I woke up this morning to the knowledge that somehow I was older than I was when I went to bed. I didn't want to think of the number not because I dreaded turning 32-because in all honesty, it is just a number right.-But rather because just saying 32 sounded so foreign to me, like even if it was just a number it somehow sounded so much older than 31. So instead I turned on the TV for the weather. Because I had this kick ass dress I was determined to wear....

'rain, rain, and more rain.  Expect downpours from time to time. Though on the bright side it will be warm.'

I should probably think, great we need the rain. Because well we do. But couldn't it have picked a better day. Like tomorrow. When its not my birthday?? 'Look for clearing skies tomorrow.'  Hmm. Well shit. Fuck you Mother Nature. No seriously I contemplated the whole dress thing. Then decided against it after I knew the heels I would wear with them would be horrible in the rain. Not to mention the whole walking through metro. Shit. Strike one against my whole birthday thing. I went on to find another appropriate, maybe not as good but at least a decent outfit that would say Its my birthday and I am determined to look good for it.  I got dressed..cursing mother nature again. Because if it wasn't that dress then I could have at least worn white right?

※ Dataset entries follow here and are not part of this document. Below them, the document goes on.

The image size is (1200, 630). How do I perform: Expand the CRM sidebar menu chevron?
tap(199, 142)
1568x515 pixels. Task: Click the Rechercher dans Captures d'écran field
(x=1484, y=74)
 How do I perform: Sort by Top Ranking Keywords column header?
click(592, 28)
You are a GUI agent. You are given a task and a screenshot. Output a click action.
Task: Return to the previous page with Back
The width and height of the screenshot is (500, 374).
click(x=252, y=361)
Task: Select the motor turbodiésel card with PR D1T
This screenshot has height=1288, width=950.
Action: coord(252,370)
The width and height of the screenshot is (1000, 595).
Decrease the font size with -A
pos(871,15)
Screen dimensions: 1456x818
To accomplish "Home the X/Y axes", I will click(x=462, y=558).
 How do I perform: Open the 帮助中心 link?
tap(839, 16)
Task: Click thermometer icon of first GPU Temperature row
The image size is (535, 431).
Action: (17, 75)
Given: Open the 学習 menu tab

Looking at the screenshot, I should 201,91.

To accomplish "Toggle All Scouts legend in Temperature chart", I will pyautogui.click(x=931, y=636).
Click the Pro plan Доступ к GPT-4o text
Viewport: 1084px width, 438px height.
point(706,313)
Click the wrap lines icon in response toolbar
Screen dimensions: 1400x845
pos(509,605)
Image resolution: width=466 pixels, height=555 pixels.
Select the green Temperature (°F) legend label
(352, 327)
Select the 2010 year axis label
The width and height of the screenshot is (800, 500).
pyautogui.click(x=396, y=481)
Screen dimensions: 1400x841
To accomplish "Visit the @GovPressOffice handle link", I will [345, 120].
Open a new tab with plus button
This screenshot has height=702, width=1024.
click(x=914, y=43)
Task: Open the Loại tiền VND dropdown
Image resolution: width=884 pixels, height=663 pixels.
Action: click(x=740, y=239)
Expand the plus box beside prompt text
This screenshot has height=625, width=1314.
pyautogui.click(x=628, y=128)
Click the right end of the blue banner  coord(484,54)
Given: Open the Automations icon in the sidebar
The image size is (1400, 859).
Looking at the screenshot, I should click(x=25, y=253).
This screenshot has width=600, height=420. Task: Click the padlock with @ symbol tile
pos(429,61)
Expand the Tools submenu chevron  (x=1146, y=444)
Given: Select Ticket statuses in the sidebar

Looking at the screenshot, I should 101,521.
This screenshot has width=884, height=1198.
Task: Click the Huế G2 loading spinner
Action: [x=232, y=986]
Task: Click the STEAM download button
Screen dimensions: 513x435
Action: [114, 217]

Until I realized that Aunt Flo decided to come and knock on my door the other night. Well damn there goes the whole kinky Shades of Grey sex I had hoped on getting.  OK so more like envisioned really.Well fuck her too. Because seriously, no one really wants to have this aunt come knocking to begin with, but especially not on their birthday. And I was really looking forward to tonight. I mean, really looking forward to it. Between a toddler, work...life. Things get crazy at times. I am not ashamed to admit this. And there are certain days when one expects they will get some. Birthdays being one of them. So yeah she could join Mother Nature for all I cared about.

Bitches.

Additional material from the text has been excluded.